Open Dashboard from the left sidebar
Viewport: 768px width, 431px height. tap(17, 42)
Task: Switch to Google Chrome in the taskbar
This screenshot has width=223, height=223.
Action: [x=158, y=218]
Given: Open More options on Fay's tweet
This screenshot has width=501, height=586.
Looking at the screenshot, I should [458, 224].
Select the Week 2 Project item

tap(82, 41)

> [Work to complete] Please return the records unchanged, beginning at their first line and stopping after the line that contains "Action: [x=158, y=218]".

> [Problem solution]
Open Dashboard from the left sidebar
Viewport: 768px width, 431px height. tap(17, 42)
Task: Switch to Google Chrome in the taskbar
This screenshot has width=223, height=223.
Action: [x=158, y=218]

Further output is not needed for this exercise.